REQUIRED ACTION >> Exactly the lines from the top of the records below through the one containing "Click the Copy URL paperclip link" must be set down, with no line added or dropped.

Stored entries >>
■ ■ ■ ■ ■
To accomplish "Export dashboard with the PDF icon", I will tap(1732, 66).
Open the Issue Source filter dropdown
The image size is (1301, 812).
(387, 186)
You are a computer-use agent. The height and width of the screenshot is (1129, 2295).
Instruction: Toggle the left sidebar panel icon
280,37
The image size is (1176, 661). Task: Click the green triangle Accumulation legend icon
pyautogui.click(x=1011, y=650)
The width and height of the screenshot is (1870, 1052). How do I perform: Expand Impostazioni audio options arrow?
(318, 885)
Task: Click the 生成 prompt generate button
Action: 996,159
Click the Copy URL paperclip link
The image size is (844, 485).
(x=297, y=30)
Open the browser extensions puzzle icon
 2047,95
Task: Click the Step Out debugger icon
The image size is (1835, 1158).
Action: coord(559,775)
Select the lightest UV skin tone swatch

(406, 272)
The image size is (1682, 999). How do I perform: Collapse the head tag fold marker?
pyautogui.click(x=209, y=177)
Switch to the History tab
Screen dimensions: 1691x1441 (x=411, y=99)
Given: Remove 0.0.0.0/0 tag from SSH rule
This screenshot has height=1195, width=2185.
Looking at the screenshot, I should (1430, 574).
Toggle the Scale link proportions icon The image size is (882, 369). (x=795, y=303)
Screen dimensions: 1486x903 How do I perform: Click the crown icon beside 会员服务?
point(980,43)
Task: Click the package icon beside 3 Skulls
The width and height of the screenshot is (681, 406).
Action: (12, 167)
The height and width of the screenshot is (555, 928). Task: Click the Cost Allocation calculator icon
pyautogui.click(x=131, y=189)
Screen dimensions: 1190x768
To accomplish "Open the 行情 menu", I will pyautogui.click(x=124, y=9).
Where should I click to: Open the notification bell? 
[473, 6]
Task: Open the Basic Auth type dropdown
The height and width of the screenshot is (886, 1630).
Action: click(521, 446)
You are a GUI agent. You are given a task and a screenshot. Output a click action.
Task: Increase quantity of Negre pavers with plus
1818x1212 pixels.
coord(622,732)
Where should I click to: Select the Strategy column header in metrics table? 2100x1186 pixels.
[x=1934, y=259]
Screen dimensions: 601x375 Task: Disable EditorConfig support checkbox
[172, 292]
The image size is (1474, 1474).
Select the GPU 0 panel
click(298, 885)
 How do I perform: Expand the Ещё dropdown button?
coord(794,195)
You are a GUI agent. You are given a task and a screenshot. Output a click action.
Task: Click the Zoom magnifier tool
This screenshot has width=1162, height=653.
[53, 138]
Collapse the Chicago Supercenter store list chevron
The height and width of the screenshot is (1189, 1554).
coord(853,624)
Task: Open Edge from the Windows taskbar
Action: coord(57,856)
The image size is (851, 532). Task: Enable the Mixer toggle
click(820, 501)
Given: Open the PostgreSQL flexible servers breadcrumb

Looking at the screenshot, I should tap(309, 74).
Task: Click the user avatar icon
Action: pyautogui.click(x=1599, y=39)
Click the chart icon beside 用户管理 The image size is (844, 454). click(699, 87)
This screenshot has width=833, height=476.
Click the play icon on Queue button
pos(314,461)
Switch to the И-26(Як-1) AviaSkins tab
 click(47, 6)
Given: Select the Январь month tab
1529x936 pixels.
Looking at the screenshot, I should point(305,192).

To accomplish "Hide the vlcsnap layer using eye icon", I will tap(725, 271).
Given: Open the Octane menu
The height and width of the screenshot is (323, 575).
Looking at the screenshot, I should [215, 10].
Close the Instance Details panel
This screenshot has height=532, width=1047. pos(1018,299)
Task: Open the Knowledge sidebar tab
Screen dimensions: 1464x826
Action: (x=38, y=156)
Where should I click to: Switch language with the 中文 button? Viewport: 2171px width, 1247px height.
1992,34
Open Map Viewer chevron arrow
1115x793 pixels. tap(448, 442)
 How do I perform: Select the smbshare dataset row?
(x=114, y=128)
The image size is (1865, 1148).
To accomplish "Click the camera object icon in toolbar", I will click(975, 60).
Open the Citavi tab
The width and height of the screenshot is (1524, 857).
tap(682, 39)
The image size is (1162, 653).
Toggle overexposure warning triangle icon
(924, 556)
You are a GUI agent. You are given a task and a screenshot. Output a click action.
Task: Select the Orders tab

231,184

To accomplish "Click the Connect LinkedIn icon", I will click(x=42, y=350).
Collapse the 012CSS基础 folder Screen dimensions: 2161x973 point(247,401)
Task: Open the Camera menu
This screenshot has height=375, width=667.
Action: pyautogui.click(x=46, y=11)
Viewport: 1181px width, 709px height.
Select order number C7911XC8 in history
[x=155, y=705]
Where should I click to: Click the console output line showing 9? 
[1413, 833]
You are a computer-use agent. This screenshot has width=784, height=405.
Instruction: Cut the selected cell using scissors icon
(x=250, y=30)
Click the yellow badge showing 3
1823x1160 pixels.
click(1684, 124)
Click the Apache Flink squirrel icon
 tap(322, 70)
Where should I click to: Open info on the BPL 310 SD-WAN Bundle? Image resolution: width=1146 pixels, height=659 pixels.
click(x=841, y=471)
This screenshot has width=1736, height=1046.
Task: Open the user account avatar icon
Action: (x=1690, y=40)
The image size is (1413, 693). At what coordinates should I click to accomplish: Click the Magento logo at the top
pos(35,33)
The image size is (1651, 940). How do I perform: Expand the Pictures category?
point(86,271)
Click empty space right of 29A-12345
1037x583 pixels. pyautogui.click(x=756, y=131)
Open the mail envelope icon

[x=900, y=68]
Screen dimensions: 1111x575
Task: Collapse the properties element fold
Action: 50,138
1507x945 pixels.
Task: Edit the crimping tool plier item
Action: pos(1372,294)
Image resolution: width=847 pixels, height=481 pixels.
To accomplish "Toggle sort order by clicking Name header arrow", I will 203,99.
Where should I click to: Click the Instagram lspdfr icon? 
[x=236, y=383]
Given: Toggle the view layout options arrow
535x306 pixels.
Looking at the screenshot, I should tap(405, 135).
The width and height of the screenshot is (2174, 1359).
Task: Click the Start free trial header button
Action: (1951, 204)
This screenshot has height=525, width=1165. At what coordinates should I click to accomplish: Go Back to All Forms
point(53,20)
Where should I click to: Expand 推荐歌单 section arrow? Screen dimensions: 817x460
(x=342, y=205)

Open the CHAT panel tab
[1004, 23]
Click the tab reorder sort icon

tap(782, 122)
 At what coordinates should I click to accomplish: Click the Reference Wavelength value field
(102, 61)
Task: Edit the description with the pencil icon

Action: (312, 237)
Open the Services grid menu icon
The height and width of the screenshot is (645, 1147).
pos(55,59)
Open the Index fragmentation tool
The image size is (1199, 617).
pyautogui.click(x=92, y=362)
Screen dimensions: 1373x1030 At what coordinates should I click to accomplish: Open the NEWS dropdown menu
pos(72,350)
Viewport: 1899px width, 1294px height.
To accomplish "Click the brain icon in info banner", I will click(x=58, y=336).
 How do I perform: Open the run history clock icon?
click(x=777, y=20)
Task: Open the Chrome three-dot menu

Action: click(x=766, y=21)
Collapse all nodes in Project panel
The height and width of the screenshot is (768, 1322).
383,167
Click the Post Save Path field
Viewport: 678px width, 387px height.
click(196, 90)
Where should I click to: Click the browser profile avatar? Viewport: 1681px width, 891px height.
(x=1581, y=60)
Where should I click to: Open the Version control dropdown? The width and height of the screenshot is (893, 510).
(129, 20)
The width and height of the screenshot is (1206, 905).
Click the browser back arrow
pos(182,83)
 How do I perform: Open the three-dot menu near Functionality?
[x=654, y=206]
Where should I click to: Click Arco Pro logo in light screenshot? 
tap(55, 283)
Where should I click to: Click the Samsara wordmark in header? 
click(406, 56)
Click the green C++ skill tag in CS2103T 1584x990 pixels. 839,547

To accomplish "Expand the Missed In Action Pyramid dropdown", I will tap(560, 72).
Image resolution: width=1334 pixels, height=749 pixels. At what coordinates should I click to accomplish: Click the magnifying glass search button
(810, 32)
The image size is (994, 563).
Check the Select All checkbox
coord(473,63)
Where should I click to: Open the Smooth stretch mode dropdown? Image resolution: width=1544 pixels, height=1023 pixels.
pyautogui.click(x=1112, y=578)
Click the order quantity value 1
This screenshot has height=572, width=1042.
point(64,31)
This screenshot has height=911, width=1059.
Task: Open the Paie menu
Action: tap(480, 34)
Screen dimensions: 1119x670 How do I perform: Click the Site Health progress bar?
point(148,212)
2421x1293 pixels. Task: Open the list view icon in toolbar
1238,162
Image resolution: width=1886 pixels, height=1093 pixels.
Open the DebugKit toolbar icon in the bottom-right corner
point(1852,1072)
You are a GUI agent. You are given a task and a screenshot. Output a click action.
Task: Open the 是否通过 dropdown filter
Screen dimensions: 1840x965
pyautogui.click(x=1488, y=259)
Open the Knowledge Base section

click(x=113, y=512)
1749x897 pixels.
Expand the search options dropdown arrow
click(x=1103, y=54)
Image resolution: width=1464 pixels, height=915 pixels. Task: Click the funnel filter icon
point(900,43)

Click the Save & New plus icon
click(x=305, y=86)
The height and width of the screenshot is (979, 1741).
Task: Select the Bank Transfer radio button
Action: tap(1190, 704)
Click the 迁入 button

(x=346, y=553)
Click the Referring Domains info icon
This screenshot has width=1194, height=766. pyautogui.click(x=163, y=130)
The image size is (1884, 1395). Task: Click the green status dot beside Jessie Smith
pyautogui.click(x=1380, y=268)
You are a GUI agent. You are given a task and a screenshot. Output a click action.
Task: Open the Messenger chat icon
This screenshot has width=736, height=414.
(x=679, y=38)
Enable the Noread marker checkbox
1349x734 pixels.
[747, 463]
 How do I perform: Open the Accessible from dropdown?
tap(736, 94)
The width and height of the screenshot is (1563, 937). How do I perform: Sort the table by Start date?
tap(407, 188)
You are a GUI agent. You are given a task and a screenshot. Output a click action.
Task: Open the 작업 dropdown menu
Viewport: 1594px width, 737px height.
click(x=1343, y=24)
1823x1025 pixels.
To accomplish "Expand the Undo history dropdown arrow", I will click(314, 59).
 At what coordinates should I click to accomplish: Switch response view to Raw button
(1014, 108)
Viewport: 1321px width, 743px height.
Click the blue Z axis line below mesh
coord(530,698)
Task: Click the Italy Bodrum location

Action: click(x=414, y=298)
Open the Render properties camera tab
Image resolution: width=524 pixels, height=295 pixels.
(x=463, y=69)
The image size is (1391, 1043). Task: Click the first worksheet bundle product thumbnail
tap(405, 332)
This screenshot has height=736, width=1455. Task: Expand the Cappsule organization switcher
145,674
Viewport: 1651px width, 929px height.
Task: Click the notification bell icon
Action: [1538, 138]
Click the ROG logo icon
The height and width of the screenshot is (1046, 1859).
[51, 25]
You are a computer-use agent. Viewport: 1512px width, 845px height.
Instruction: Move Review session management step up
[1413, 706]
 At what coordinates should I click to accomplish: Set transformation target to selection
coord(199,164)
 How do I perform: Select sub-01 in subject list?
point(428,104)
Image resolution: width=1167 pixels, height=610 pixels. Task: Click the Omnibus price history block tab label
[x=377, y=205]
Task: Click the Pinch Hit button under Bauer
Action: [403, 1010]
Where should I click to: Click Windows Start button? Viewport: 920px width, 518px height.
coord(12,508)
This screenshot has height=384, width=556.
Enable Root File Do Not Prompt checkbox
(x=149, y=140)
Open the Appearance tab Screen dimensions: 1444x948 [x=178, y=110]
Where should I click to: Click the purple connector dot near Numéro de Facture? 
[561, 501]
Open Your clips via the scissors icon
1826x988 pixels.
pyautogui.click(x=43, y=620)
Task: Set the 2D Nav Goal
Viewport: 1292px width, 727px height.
■ ■ ■ ■ ■
SOLUTION FOR THIS PROBLEM >>
To accomplish "Export dashboard with the PDF icon", I will tap(1732, 66).
Open the Issue Source filter dropdown
The image size is (1301, 812).
(387, 186)
You are a computer-use agent. The height and width of the screenshot is (1129, 2295).
Instruction: Toggle the left sidebar panel icon
280,37
The image size is (1176, 661). Task: Click the green triangle Accumulation legend icon
pyautogui.click(x=1011, y=650)
The width and height of the screenshot is (1870, 1052). How do I perform: Expand Impostazioni audio options arrow?
(318, 885)
Task: Click the 生成 prompt generate button
Action: 996,159
Click the Copy URL paperclip link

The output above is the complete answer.